A Brief Resolved Unexplained Event (BRUE) describes a sudden, alarming episode in an infant that resolves completely on its own. This event causes significant anxiety for parents, often leading them to search for the worst-case scenario, particularly the risk of death. This article clarifies the actual risk associated with a BRUE, which is defined as an event for which no underlying medical cause is found after a thorough evaluation. The diagnosis is one of exclusion, assigned only after potential serious causes have been ruled out.
Defining the Brief Resolved Unexplained Event
The American Academy of Pediatrics (AAP) developed the term BRUE to replace the older, more alarming phrase “Apparent Life-Threatening Event” (ALTE) and to provide a more specific clinical definition. A BRUE is an episode occurring in an infant younger than one year of age that is reported by an observer as sudden, brief, and completely resolved. The event must have included at least one of four specific symptoms: a change in color (such as cyanosis or pallor), a change in breathing (such as absent, decreased, or irregular respiration), a marked change in muscle tone, or an altered level of responsiveness.
The episode must be brief, typically lasting less than 60 seconds. Critically, the infant must have returned entirely to their normal baseline state of health, with stable vital signs, at the time of medical evaluation. If an explanation for the event is found during the initial history and physical examination, the episode is not classified as a BRUE.
Risk of Mortality Following a BRUE Diagnosis
The diagnosis of a BRUE, particularly a “low-risk” BRUE, carries an extremely low risk of subsequent death, including Sudden Infant Death Syndrome (SIDS).

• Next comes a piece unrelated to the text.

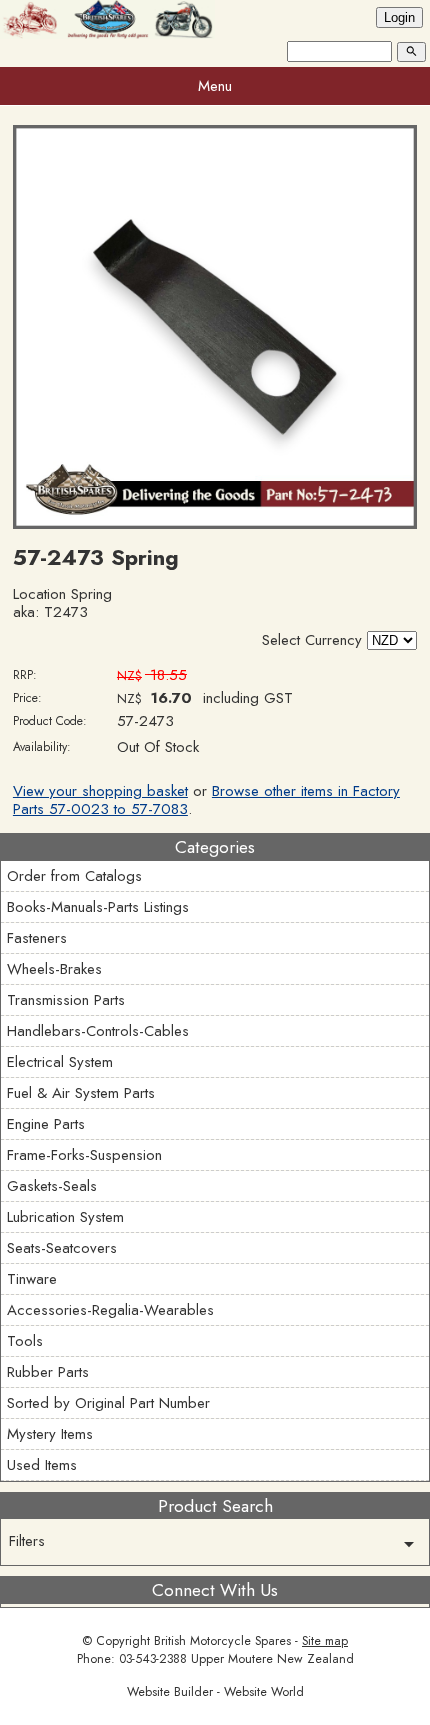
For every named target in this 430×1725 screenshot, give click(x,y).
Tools (25, 1341)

Research shows no increased mortality risk following the event, which is considered a separate diagnosis from SIDS. A meta-analysis of studies involving thousands of infants found the risk of death after a BRUE to be approximately 1 in 800.
This calculated risk is considered roughly equivalent to the baseline risk of death for all infants during the first year of life. The excellent prognosis is strongly tied to the stratification of the event as “low-risk,” which is determined by specific criteria:
- The infant is older than 60 days.
- The infant was born at 32 weeks gestation or later with a corrected gestational age of at least 45 weeks.
- The first event lasted less than one minute.
- The event did not require cardiopulmonary resuscitation (CPR) by a trained medical professional.
An infant is classified as “higher-risk” if any of these criteria are not met, such as being under 60 days of age or having recurrent events. While higher-risk infants warrant more aggressive investigation, the BRUE diagnosis implies that the event resolved and no serious cause was identified in the immediate evaluation. For the vast majority of infants who meet the low-risk criteria, the outcome is favorable, supporting a management approach focused on reassurance and minimal intervention.
Medical Evaluation and Follow-up Care
The immediate medical response to a suspected BRUE focuses on a thorough history and physical examination to identify any underlying cause. Since BRUE is a diagnosis of exclusion, the evaluation searches for time-sensitive, serious conditions that could have caused the symptoms. For infants who meet the low-risk criteria, a conservative approach is often recommended, sometimes involving a brief period of observation in the emergency department with continuous pulse oximetry and cardiac monitoring.
Routine laboratory tests, such as blood work or specialized cultures, are generally not needed for low-risk patients. However, if the infant is classified as higher-risk, a more comprehensive diagnostic workup is initiated, which may include a 12-lead electrocardiogram (ECG), respiratory viral panels, and targeted blood tests. These infants may require hospitalization for observation, often for 12 to 24 hours, to monitor for event recurrence and to complete the necessary investigations.
Follow-up care for all BRUE patients includes parental education, especially on safe sleep practices and cardiopulmonary resuscitation (CPR) training. Parents of low-risk infants are typically advised to follow up with their primary medical doctor within a week of discharge. This comprehensive approach ensures that serious conditions are ruled out while minimizing the risks associated with unnecessary, invasive testing or prolonged hospital stays.
Underlying Conditions That Mimic BRUE
The intensive medical evaluation is necessary because many serious conditions can present with symptoms that look exactly like a BRUE. If a cause is found, the event is reclassified as a brief resolved explained event. Neurological conditions, such as seizures or central apnea, are common differential diagnoses that must be ruled out. Severe gastroesophageal reflux (GERD) with aspiration, which can cause color and breathing changes, is another frequent mimicker.
Infections are another category of concern, including conditions like pertussis, sepsis, or meningitis. Cardiac issues, such as congenital heart disease or arrhythmias like prolonged QT syndrome, must also be excluded, as they can cause sudden color and tone changes. If any of these conditions are identified, the event is not a BRUE, and treatment is focused on managing the specific underlying medical diagnosis.